I have almost finished the tote bag for DD2. (It only lacks a few snaps...she doesn't think it needs many, but the snaps will also be stabilizing stitches to hold the batting in place inside.)
|The inside pockets in place (before stitching.)|
|Clipping the seam allowance on the curved seams. These seams were not cooperative at all, and I had to hand baste them.|
|Adding a reinforcement strip to the sides at the top|
|Assembled bag, posing with dummy|
Review of the project overall: the method used at Sew4Home was to make a bag without gussets, and box the lower corners to get some shape. They recommended to sew the batting and the two fabric layers together, right sides of the fabric together and batting on the outside of the stack, turn the sewn block right-side-out, and then sew the sides of the block together. The finished edges would be inside the bag. I'm not really nuts about this method.
I made the inside as a unit, the outside as a unit, the strap as a unit (with some interfacing in the strap), put the strap inside between the layers, the batting on the outside wrapped around it all and the lining inside it all (right sides of the fabric layers together) and sewed around the top edge except for the turning opening. Then I turned it, pressed at a low temperature to try and convince the edges to behave, and considered where to put snaps.

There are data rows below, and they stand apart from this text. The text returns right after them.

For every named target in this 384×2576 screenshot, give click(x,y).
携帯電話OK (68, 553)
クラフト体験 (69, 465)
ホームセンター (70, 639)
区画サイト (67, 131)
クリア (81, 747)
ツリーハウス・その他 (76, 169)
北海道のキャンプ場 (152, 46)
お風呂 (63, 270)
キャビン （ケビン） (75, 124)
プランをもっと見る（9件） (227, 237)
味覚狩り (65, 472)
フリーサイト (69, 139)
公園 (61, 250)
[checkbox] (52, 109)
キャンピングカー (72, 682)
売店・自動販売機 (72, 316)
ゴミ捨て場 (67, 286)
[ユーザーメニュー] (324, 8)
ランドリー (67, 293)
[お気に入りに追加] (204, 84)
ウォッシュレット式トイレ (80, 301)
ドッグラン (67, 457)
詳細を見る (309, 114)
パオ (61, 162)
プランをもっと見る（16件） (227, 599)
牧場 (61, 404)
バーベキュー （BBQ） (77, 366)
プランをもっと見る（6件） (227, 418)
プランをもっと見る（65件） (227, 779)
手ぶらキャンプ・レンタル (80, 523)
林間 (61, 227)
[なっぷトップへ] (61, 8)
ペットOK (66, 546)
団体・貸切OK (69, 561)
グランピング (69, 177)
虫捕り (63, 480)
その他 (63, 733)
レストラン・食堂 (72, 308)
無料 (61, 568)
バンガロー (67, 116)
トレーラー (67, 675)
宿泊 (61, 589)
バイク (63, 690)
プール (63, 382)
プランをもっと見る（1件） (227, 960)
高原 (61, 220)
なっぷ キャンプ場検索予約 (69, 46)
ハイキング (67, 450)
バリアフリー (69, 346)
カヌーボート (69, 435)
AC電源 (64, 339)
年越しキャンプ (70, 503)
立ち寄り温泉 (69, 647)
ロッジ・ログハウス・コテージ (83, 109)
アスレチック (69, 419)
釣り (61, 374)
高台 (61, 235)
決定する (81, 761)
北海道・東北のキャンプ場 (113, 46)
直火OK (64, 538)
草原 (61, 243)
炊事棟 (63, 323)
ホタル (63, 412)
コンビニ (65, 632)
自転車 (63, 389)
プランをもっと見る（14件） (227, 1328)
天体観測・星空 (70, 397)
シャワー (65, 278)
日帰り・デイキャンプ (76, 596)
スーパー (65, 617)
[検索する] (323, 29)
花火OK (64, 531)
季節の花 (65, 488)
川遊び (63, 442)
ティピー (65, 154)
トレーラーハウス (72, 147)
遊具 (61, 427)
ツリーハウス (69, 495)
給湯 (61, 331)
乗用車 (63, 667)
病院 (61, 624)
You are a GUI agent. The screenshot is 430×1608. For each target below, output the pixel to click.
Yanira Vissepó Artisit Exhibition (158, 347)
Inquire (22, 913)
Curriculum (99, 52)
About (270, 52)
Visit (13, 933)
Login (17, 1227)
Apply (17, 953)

I don't think I am going to be a fan of using the batting as an interfacing without adding a step to quilt it all together. Maybe the felted-looking batting the ladies at Sew4Home used is better for these things, I don't know. I will in future just use regular interfacing on the outer layer to strengthen and stabilize it. That was what I did with the Aggie Bag (at least that's how I remember it anyway) and I think it makes a less bulky bag to tote around.